Activity: Show each line of the records in which the word "agent" occurs.

+-------+

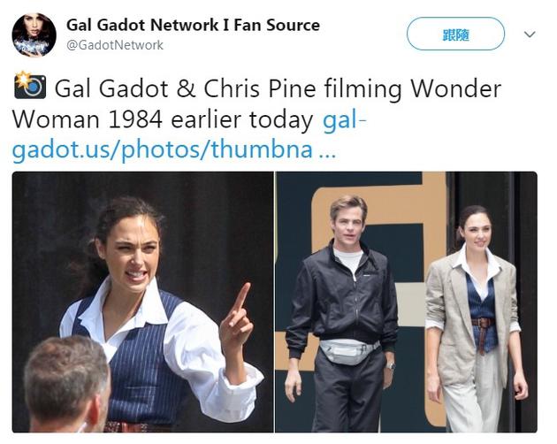
Task: Click the man in black jacket photo
Action: 343,313
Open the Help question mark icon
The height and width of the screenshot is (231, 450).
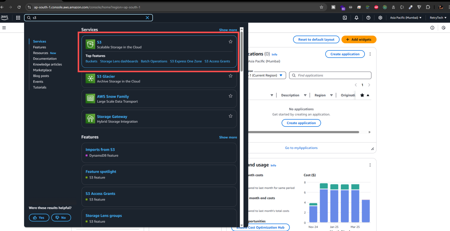click(x=368, y=18)
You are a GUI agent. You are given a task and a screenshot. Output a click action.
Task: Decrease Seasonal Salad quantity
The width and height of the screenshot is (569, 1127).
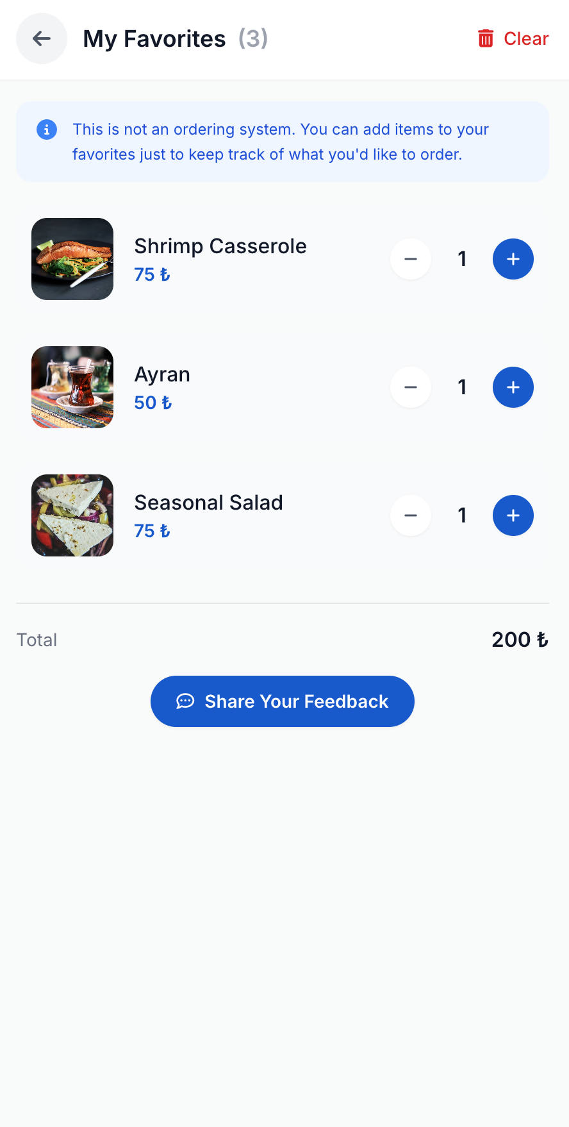[x=411, y=515]
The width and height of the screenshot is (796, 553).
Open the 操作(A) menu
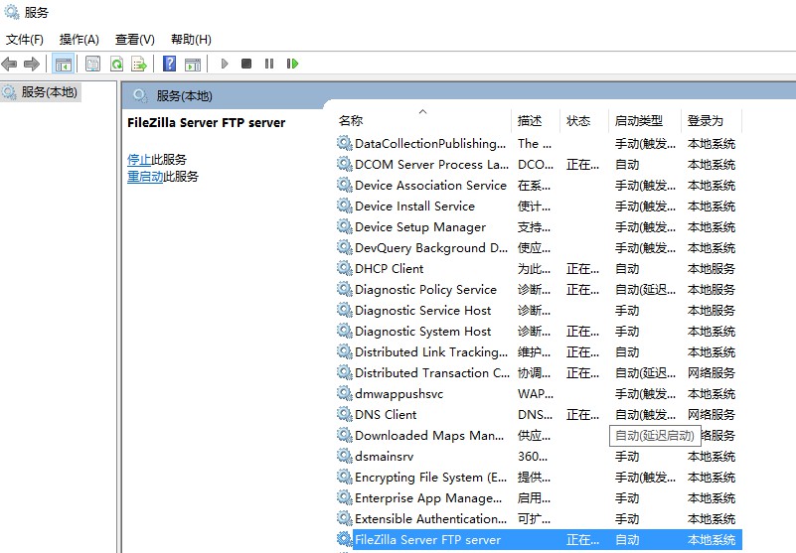(80, 40)
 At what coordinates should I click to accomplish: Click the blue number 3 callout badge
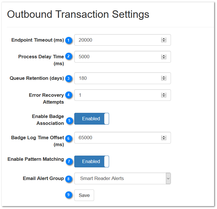point(68,78)
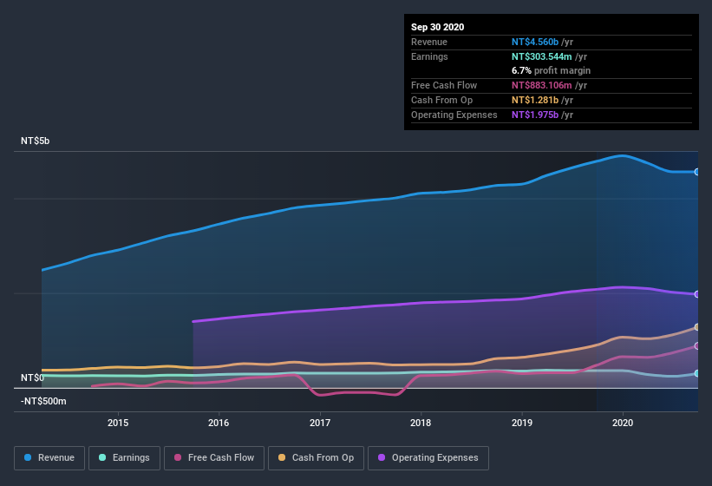Click the Revenue line endpoint marker

[696, 172]
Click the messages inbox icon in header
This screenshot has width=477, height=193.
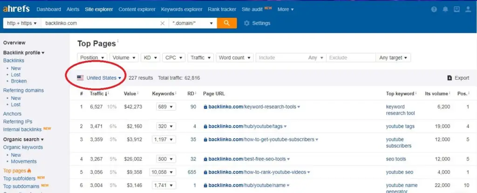[x=457, y=9]
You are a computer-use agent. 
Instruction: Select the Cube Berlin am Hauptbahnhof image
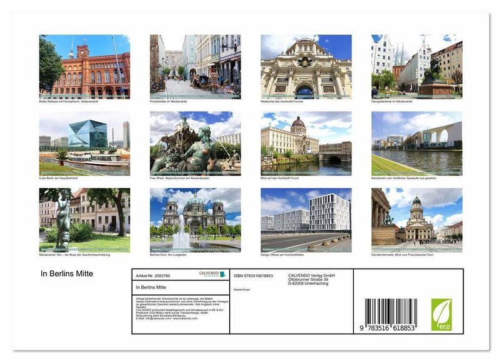(85, 144)
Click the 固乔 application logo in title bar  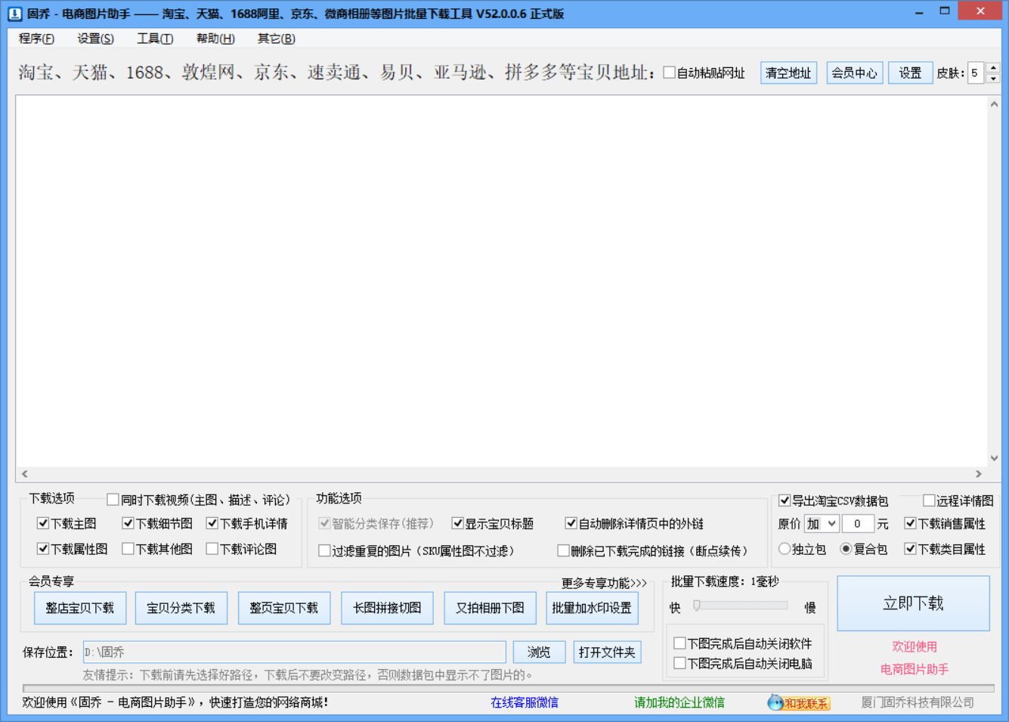17,12
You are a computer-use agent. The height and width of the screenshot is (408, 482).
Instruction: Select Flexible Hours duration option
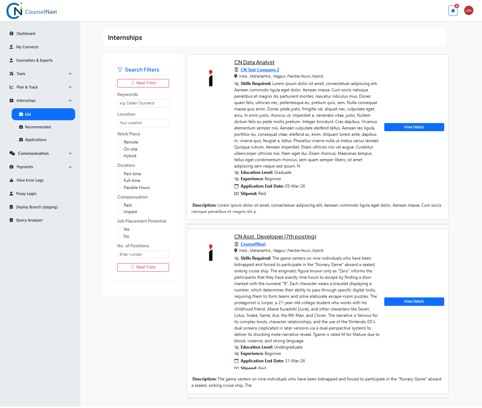[x=120, y=188]
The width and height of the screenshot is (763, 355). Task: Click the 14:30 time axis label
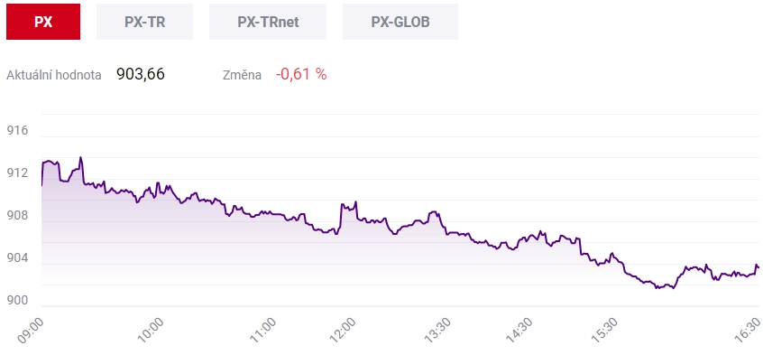click(x=521, y=329)
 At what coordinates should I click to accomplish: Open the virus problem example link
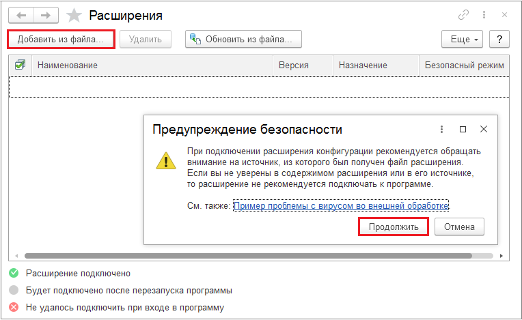[341, 205]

+-------+

Response area:
You are a GUI agent. You are given a task and a screenshot. Output a click action.
You are a computer-use agent. 
You are a computer-use agent. The height and width of the screenshot is (408, 482).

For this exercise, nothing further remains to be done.